Customer acquisition cost (CAC) is the total sales and marketing spend required to acquire one new customer. Calculate it by dividing your total sales and marketing spend in a period by the number of new customers acquired in that same period.

Formula: CAC = (Sales + Marketing Spend) / New Customers Acquired

If you spend $100,000 on sales and marketing in a month and land 10 customers, your CAC is $10,000.

Why It Matters for B2B GTM

CAC tells you whether your go-to-market model is sustainable. If your CAC is $15,000 but your customer lifetime value (LTV) is $20,000, you're making money. If CAC is $15,000 and LTV is $10,000, you're losing money on each customer, no matter how many you sell.

CAC also reveals which channels work. If inbound marketing generates customers at $5,000 CAC and outbound at $20,000 CAC, you know where to double down. CAC is your early warning system for a broken GTM.

How It Works

Calculating CAC Tally every cost: salesperson salary, tools (Salesforce, email, ads), marketing team salary, advertising spend, marketing software, events, content. Divide by customers acquired in the same period. Don't mix quarters; they'll confuse you.
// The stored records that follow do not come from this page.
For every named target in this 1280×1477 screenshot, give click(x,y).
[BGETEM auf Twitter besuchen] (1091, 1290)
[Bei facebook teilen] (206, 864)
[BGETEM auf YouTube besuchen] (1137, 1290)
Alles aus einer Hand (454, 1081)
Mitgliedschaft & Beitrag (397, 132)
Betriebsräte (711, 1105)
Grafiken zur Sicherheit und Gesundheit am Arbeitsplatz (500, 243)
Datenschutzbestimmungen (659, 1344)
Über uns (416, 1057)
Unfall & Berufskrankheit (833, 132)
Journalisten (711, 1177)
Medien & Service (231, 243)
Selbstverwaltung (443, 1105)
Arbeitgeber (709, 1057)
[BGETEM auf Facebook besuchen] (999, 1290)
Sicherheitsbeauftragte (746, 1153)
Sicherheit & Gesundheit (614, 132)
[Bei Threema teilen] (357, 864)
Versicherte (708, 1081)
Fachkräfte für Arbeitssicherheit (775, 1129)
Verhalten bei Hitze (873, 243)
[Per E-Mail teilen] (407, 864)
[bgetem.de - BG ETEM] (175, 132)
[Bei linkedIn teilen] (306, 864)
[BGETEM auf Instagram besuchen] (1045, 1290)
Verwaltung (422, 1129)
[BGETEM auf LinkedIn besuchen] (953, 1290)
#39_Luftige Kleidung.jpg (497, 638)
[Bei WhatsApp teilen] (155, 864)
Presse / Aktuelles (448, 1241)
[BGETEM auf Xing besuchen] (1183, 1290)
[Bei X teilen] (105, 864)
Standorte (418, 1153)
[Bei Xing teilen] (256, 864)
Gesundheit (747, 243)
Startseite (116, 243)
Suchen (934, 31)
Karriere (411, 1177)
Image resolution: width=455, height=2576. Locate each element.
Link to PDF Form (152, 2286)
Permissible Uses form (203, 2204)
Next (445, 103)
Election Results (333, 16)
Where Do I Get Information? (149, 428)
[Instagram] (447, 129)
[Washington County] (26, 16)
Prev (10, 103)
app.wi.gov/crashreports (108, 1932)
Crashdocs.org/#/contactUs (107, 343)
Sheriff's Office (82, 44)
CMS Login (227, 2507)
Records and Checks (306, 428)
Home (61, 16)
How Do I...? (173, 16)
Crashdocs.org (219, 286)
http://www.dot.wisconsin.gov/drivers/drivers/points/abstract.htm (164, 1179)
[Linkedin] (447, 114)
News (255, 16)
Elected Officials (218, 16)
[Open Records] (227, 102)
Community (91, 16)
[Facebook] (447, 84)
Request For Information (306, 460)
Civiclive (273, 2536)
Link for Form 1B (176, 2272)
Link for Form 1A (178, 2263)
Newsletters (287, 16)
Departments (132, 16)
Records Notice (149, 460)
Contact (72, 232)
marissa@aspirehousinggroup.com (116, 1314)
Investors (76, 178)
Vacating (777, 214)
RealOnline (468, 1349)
Payback Period How long does it take for a customer to generate enough revenue to pay back the CAC? If CAC is $10,000 and a customer generates $1,000 in profit per month, payback is 10 months. In fast-moving SaaS, you want payback under six months. In enterprise sales, 9-12 months is normal.

Channel CAC Don't just calculate blended CAC. Break it by channel. What does it cost to acquire someone from Google Ads? From inbound? From outreach? You'll find your best channel and your worst, and you'll want to shift budget accordingly.

CAC Trends Track CAC month-over-month. If it's rising, your sales team is calling more people to land the same number of deals, or your market is getting more competitive. Both are problems.

CAC vs LTV Ratio

The gold standard: LTV / CAC should be at least 3:1. If you spend $10,000 acquiring a customer and that customer generates $30,000 in lifetime value, you're healthy. Lower ratios mean thin margins. Higher ratios mean you're being too conservative.

How Abmatic Helps

We audit CAC by channel, identify high-intent activities that lower costs, tighten qualification, and test spend allocation shifts to optimize payback period.

FAQ

Q: What's a good CAC? A: Enterprise SaaS: $10k-$50k. Mid-market: $3k-$10k. SMB: under $1k. Compare to your LTV and payback goals.

Q: Should we cut to lower CAC? A: No. Cutting spend lowers CAC but also revenue. Optimize for both growing customer count and lower unit costs.

Q: How do we assign costs to long deals? A: Use the close period. A June close gets May-June costs, not the month they started.